Description of the task ::
Print the lines that run from the line with "Given: Follow the Policy hyperlink" to the line with "Screen dimensions: 421x316", keeping both end lines, exactly as they appear in the entries below, and nothing else.

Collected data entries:
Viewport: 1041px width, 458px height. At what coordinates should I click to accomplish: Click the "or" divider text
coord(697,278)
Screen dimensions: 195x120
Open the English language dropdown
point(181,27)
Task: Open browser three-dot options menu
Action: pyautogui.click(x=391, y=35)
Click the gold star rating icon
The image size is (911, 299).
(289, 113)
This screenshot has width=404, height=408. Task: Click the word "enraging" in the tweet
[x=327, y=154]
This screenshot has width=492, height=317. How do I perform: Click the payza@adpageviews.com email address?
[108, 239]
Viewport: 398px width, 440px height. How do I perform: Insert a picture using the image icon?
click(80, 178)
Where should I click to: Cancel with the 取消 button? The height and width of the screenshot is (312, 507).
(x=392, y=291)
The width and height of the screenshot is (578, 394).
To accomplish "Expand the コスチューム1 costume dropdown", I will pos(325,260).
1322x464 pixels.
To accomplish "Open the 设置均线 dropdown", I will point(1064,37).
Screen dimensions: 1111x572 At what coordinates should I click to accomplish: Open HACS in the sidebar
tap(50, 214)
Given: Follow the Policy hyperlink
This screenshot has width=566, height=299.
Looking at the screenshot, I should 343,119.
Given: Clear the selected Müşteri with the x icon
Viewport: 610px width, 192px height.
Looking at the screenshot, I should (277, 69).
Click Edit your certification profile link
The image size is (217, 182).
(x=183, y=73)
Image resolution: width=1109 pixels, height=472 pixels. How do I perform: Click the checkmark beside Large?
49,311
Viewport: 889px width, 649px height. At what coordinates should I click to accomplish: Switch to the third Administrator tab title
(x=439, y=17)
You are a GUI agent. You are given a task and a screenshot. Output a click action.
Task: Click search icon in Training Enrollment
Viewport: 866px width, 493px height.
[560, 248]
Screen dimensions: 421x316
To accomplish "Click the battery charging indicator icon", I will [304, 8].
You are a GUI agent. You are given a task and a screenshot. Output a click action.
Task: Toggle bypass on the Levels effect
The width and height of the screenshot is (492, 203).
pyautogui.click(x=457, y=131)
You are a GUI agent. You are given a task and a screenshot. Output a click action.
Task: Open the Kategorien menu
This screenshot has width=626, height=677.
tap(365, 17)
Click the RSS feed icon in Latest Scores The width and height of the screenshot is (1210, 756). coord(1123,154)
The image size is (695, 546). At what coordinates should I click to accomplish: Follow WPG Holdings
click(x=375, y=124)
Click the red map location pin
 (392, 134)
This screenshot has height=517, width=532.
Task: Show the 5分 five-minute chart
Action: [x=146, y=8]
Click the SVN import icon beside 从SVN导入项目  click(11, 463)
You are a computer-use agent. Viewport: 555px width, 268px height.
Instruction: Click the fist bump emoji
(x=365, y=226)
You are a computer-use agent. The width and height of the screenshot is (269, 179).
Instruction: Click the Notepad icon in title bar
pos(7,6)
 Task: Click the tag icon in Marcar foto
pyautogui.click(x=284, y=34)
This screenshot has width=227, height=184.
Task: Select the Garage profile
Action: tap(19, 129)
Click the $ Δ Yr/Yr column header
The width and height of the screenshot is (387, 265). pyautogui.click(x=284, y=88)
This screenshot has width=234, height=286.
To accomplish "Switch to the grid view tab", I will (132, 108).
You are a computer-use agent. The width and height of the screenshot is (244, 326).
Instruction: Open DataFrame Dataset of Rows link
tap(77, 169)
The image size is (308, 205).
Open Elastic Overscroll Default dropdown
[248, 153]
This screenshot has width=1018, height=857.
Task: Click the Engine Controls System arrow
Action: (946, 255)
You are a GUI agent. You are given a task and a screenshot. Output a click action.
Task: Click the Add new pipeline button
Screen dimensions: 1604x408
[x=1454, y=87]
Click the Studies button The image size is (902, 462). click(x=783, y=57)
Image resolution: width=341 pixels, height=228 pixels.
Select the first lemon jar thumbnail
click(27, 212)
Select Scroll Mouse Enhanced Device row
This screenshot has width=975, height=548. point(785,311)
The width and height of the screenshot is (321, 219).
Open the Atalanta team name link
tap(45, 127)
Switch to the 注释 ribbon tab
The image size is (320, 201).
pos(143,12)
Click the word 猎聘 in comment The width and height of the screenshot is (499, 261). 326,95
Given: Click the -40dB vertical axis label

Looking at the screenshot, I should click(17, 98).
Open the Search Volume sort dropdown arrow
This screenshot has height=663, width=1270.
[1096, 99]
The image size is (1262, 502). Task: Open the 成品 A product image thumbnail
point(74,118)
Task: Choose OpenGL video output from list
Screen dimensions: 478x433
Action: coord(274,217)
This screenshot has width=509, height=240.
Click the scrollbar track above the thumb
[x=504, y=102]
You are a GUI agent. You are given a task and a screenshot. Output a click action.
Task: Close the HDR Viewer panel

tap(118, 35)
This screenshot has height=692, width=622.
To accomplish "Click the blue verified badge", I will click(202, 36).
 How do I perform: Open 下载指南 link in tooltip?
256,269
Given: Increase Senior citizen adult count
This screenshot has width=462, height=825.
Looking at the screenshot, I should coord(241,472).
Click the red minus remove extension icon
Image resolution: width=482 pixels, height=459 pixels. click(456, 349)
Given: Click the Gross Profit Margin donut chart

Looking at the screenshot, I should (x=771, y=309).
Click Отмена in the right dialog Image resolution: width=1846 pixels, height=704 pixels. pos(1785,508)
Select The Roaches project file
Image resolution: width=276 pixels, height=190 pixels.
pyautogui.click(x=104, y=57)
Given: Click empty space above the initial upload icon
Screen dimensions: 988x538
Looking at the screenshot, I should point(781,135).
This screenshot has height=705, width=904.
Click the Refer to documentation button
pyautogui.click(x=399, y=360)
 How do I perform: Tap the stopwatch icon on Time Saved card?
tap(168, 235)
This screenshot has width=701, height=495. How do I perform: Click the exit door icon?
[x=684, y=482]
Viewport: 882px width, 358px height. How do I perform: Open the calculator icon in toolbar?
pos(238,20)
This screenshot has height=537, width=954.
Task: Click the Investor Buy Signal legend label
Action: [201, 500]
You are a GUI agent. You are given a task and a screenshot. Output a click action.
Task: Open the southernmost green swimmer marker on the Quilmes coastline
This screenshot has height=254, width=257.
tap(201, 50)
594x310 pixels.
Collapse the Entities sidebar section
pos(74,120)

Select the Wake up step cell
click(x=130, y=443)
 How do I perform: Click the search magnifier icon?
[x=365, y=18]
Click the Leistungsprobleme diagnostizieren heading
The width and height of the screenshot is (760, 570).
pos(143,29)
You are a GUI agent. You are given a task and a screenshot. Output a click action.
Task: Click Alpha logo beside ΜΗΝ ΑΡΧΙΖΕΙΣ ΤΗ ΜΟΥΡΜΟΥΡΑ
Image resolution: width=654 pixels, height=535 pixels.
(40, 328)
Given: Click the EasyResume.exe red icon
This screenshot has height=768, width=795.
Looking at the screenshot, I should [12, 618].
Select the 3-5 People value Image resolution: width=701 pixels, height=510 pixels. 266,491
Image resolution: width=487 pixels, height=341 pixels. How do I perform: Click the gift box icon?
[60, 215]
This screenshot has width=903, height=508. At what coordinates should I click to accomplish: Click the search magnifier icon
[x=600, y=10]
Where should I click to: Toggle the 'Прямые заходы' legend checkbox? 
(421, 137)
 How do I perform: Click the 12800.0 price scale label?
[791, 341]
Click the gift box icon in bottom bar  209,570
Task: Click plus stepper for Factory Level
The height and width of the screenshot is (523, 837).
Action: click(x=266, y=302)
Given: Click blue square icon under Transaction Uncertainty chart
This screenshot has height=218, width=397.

Response ::
Given: Follow the Policy hyperlink
This screenshot has width=566, height=299.
Looking at the screenshot, I should 343,119.
Given: Clear the selected Müşteri with the x icon
Viewport: 610px width, 192px height.
Looking at the screenshot, I should (277, 69).
Click Edit your certification profile link
The image size is (217, 182).
(x=183, y=73)
Image resolution: width=1109 pixels, height=472 pixels. How do I perform: Click the checkmark beside Large?
49,311
Viewport: 889px width, 649px height. At what coordinates should I click to accomplish: Switch to the third Administrator tab title
(x=439, y=17)
You are a GUI agent. You are given a task and a screenshot. Output a click action.
Task: Click search icon in Training Enrollment
Viewport: 866px width, 493px height.
[560, 248]
Screen dimensions: 421x316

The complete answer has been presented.